わたしが写真撮影に熱中していたころ、らーはわたしがカメラを構えると神妙な顔をして静かに見守ってくれた。
夕方のドライブ、夕日を追いかけてビーチに行くと日没まで撮影に夢中になる。
仕事から戻って、冷蔵庫に保管している薄めたカツオ出汁と、手作りのパンやクッキー、バナナなどのオヤツをもって、らーと車に乗って出発する。
スープとクッキーだけじゃお腹もすいているだろうに、らーは私が撮影を終えるまで決して邪魔をしなかった。
時々、一人で海水浴をすることもあったし、いつの間にか友達になった人間とおしゃべりをしているときもあった。
草を分けて1メートル足らずの幅の道、両側が海、そんなところも一緒についてきてくれた。
そして、静かに伏せて待っていてくれた。
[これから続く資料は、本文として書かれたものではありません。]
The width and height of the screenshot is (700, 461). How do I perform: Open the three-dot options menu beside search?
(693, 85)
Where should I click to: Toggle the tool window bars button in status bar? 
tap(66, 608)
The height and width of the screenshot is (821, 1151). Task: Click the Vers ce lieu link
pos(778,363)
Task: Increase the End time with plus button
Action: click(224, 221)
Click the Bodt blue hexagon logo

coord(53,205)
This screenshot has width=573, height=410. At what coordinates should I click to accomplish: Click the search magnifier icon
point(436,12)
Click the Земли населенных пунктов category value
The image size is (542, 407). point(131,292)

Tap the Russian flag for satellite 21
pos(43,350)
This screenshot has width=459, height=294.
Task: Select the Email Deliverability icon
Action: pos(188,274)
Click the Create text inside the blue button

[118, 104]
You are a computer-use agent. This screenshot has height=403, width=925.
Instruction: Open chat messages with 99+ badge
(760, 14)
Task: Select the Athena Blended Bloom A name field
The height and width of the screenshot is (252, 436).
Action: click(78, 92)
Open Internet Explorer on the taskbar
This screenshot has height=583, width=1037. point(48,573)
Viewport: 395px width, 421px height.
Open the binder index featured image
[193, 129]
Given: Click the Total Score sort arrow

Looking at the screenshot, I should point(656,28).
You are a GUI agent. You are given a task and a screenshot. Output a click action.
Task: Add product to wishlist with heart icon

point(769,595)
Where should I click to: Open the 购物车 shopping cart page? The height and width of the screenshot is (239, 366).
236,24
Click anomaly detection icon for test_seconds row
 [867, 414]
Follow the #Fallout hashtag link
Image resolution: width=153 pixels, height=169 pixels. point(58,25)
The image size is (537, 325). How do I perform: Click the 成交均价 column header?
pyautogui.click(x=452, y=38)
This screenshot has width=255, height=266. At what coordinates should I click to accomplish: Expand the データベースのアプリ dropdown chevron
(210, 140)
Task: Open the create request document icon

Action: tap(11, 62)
もう少し、もう少し、そうやって長引く撮影にも文句をいわず、見守ってくれていた。
犬の知能・知力が人間の3歳児程度とか、5歳児とか、いろんなことを人間は言うけれど、観察力、状況判断力、辛抱強さや思いやりとか、人間の年齢に換算するなんて無理があるのだと思う。
らーと暮らしていると、自分の身勝手、相手を観察する力の浅さ、落ち着きのなさ、比べて犬の大きさ、深さ、賢さ、あらゆる面で、私が足りてないことを知った。
同時に、それでもわたしの人生が満ち足りているということ、だからこのままで充分なんだということも思い知ることばかりだった。